Fig. 7: PDL1 signaling activates Sox10-regulated Mitf-Gpnmb axis.

a Sox10- or Mitf-targeted or control shRNA was transfected into P4 cells and determined by qRT-PCR for expression of indicated genes. Mitf gene expression is shown as transcripts of Mitf common regions. Expression is shown as % of control gene expression in control shRNA-transfected cells (mean ± SEM, n = 3). b RenCa or Caki-2 cells were cultured for 0 (immediately harvested), 1, and 2 days with immobilized anti-PDL1 Ab and quantified for SOX10 gene expression (mean ± SEM, n = 3). c Deletion mutant analysis of PDL1 signaling. The cytoplasmic amino acid sequences of all mutants with deletion or amino acid substitution are schematically presented. The entire cytoplasmic region is shown at the top. The deleted region is shown by gray-filled bars, with amino acid residues of the junction between both ends.
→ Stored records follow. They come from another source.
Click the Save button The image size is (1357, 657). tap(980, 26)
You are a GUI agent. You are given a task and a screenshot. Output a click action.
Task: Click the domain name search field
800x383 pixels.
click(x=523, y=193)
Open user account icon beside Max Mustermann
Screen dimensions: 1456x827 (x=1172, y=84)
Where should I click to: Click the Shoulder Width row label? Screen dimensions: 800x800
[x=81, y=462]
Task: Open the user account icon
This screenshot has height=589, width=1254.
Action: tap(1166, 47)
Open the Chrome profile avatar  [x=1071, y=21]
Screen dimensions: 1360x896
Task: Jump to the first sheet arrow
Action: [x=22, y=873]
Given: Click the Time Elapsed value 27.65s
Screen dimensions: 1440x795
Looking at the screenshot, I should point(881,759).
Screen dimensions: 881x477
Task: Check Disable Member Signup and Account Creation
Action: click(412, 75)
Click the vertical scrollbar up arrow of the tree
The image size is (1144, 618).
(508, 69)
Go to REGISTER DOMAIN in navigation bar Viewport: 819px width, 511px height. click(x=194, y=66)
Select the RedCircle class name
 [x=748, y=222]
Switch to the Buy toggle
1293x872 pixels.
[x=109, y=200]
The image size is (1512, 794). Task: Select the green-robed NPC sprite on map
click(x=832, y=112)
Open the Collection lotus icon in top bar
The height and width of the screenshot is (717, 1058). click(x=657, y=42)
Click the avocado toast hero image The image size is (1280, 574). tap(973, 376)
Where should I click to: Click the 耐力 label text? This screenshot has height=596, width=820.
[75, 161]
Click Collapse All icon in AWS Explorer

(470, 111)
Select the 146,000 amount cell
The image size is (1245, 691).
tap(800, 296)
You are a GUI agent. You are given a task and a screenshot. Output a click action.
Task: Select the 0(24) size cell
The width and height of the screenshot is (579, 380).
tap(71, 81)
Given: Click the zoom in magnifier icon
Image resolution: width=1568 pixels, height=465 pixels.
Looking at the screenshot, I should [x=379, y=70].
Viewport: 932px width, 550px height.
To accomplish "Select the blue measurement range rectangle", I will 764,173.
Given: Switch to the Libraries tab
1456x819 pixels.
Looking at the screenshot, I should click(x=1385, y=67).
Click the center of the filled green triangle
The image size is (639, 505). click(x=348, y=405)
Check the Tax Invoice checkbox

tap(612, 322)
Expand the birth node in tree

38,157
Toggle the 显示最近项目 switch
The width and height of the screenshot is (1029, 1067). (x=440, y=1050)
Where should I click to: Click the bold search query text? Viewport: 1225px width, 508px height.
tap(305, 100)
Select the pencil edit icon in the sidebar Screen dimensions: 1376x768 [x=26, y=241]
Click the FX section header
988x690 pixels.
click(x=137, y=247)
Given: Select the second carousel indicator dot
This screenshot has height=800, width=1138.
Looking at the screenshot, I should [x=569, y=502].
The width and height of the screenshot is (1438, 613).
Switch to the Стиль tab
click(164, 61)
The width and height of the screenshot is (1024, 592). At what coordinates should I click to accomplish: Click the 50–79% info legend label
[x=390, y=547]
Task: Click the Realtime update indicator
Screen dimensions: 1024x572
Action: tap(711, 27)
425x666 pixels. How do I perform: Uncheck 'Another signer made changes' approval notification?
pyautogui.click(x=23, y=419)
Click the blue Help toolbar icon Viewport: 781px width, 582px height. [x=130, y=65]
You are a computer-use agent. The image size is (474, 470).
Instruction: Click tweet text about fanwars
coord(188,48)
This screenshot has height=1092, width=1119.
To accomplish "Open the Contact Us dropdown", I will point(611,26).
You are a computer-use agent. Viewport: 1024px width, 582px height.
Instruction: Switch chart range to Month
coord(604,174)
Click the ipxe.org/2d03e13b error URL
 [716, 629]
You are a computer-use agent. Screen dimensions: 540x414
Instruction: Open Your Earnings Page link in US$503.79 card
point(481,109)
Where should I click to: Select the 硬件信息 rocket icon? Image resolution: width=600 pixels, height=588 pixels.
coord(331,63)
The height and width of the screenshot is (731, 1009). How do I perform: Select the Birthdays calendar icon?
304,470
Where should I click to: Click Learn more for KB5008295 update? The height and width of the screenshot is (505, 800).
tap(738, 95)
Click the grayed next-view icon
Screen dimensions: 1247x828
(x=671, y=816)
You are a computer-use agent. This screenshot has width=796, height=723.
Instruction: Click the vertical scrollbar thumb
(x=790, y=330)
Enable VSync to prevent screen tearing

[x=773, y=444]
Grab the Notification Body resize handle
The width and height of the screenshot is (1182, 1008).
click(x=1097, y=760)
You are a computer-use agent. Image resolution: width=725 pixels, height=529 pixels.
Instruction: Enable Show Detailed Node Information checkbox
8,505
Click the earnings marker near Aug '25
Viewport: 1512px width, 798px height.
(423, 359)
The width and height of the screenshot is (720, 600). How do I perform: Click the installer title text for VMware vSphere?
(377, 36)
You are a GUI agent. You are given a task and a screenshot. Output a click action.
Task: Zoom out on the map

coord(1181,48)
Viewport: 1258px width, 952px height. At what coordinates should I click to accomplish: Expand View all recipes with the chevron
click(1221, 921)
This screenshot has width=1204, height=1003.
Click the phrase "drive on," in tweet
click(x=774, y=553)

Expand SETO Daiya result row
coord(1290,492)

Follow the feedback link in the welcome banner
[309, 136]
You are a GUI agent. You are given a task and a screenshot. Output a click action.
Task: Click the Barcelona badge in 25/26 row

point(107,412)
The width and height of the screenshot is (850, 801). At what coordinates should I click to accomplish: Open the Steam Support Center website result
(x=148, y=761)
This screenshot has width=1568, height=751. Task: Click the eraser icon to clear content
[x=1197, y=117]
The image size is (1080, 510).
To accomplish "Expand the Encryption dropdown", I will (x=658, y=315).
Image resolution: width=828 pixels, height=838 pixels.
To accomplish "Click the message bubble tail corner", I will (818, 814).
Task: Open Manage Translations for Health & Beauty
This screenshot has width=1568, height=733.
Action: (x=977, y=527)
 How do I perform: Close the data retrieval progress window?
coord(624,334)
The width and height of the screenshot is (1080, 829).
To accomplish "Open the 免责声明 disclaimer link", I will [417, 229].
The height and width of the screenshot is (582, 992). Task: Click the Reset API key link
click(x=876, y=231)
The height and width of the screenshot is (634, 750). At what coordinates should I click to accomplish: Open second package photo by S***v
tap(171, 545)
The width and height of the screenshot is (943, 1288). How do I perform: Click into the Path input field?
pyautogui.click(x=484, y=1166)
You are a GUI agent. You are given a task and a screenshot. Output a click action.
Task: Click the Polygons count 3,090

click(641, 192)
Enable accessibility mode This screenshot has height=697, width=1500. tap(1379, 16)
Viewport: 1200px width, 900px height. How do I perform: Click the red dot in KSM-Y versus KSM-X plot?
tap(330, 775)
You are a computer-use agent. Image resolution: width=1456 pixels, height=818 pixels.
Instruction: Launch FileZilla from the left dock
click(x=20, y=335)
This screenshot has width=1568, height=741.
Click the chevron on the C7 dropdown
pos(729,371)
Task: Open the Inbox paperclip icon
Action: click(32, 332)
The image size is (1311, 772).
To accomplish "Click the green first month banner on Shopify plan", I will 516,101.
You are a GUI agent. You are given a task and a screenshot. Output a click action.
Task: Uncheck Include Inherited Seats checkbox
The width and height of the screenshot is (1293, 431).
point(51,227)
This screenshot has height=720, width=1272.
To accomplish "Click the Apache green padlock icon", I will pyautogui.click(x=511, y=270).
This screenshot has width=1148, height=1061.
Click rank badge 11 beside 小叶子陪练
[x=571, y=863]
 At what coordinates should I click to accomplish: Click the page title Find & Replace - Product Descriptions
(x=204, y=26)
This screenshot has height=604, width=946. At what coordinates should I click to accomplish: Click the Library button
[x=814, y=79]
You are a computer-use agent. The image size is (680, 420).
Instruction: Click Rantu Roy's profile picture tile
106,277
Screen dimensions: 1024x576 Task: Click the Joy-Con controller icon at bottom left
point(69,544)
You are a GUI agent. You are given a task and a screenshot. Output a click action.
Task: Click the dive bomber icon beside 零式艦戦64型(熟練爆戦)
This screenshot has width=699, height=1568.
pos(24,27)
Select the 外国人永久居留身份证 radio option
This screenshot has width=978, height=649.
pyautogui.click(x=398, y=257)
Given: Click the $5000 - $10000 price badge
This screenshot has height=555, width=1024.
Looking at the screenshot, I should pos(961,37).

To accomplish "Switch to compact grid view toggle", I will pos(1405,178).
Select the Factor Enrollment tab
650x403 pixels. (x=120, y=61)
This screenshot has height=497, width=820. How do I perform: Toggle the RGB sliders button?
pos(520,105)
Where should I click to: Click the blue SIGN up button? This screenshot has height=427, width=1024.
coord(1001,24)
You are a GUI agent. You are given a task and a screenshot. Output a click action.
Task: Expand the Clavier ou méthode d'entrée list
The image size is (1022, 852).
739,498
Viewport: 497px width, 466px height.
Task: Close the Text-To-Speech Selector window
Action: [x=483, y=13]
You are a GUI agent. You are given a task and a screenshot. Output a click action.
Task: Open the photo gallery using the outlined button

Lysine-to-arginine substitution at 171 aa (R171) or 280 aa (R280) is also constructed. These genes were separately transfected into 293T cells and assayed for upregulated SOX10 gene expression by PDL1-crosslinking and expressed as % of WT-induced full rise (mean ± SEM, n = 3). Data are representative of at least two experiments. p values are shown, compared to control using Student’s t-test.